→ **WHAT NEEDS TO BE DONE**
All of the data should be reproduced word for word, though its pictures must be omitted.
──────── TASK INPUT
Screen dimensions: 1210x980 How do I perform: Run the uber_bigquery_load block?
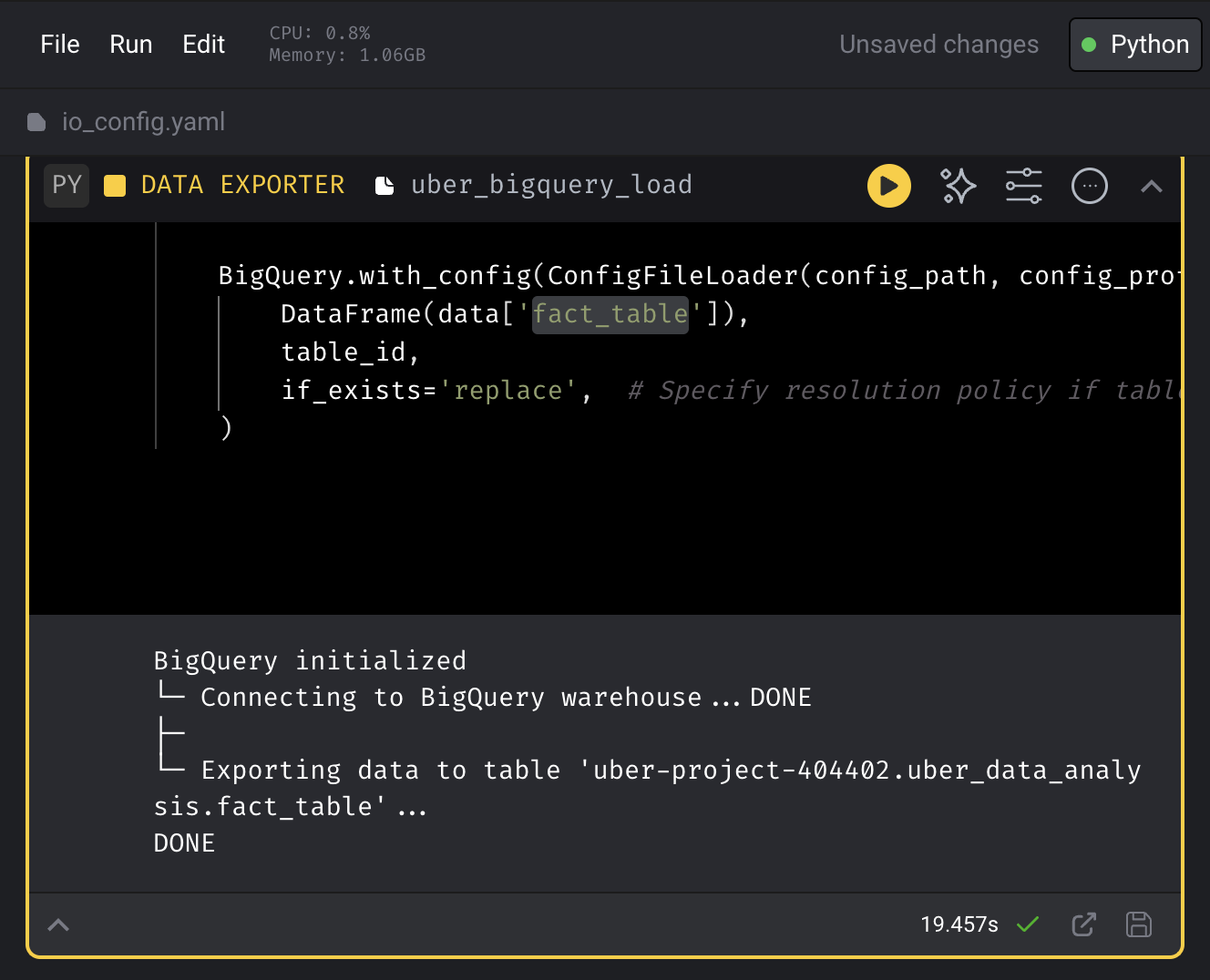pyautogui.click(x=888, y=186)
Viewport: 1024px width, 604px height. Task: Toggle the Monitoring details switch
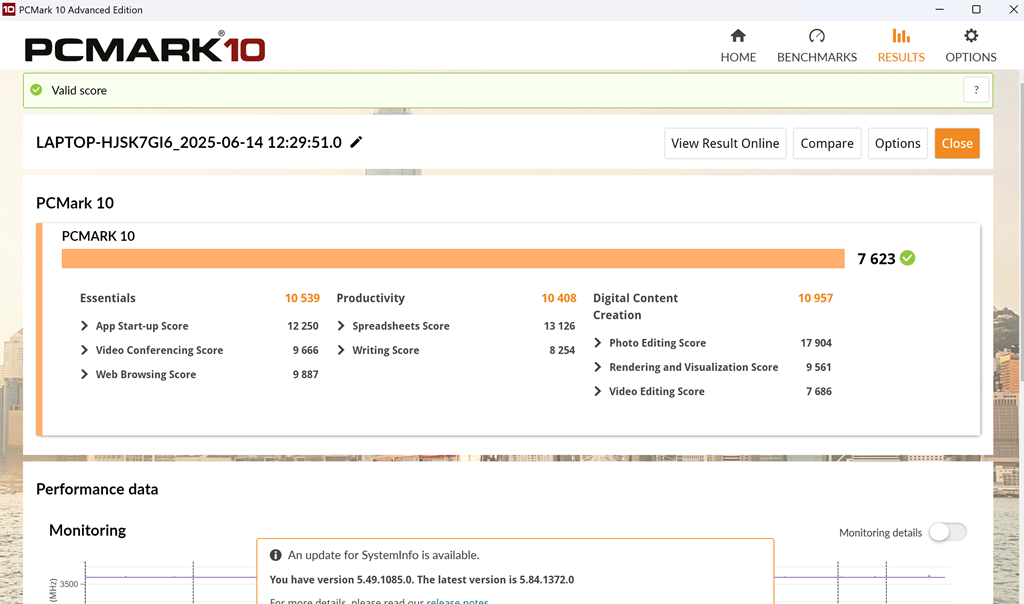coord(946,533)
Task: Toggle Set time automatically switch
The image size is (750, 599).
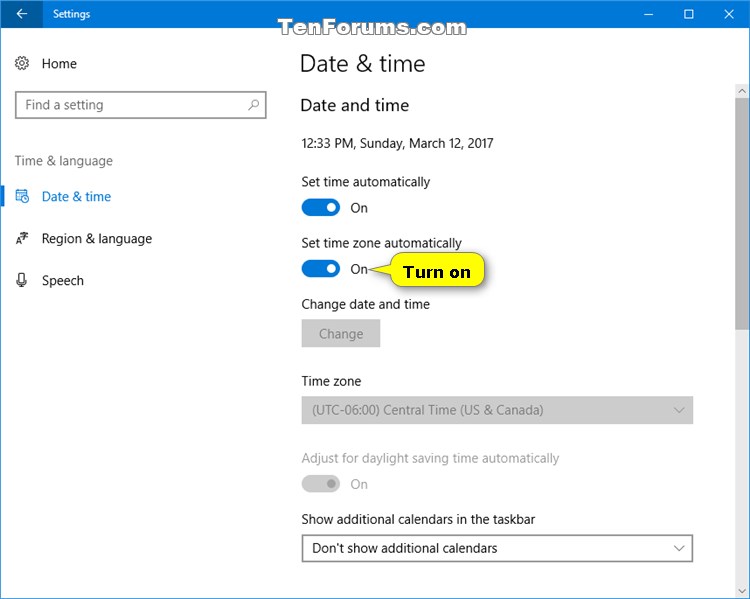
────────────────
→ **TASK RESPONSE**
Screen dimensions: 1210x980 How do I perform: Run the uber_bigquery_load block?
pyautogui.click(x=888, y=186)
Viewport: 1024px width, 604px height. Task: Toggle the Monitoring details switch
coord(946,533)
Task: Toggle Set time automatically switch
The image size is (750, 599).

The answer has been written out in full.